*** Opening Data for analysis ***

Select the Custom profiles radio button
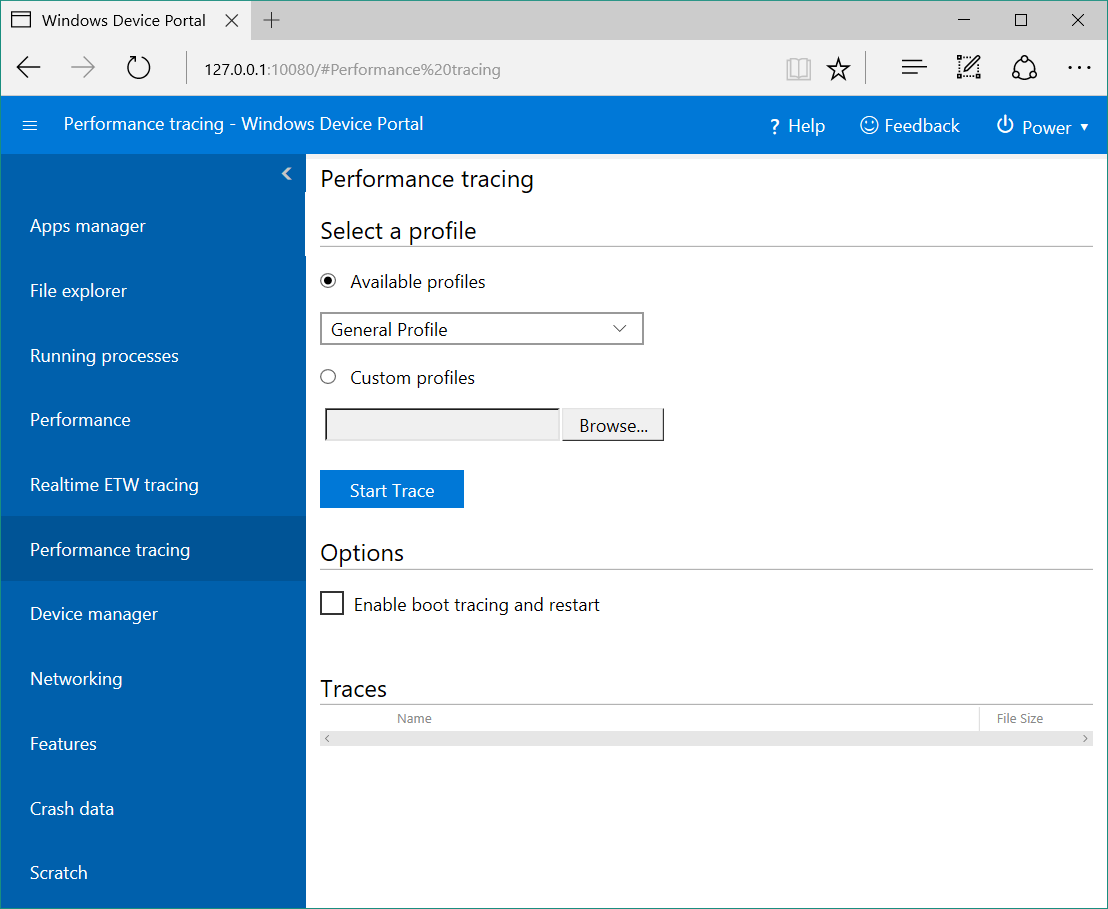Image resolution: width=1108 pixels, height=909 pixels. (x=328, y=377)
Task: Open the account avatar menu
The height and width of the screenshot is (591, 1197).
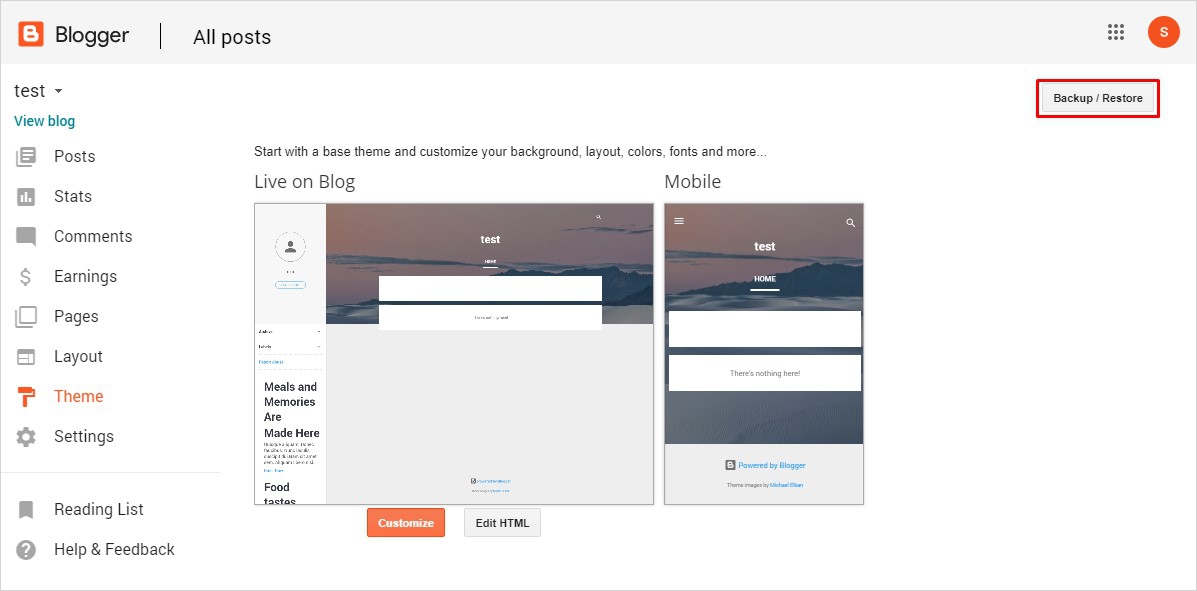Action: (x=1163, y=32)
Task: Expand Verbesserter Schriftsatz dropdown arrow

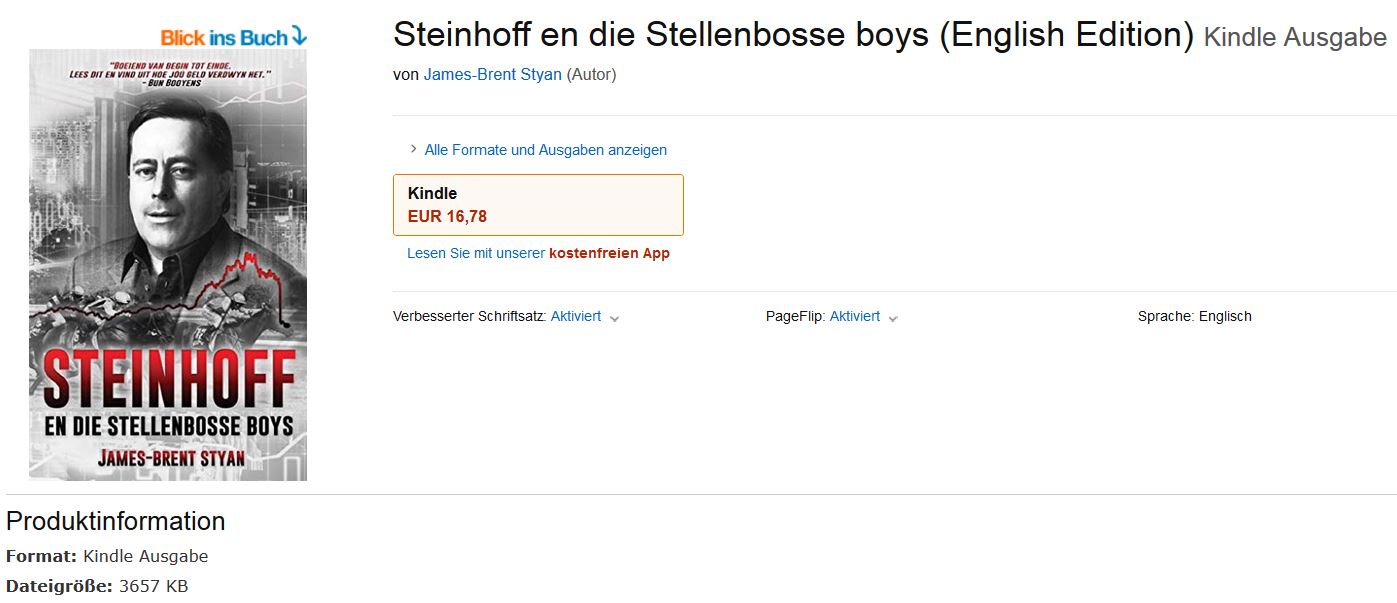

*** Closing Data for analysis ***

### The task
Starting with the line that holds "The height and", retype each line through the last one in the listing above, exactly as written. Do not copy any pictures.

### Output for this task
The height and width of the screenshot is (591, 1197).
Action: (x=1163, y=32)
Task: Expand Verbesserter Schriftsatz dropdown arrow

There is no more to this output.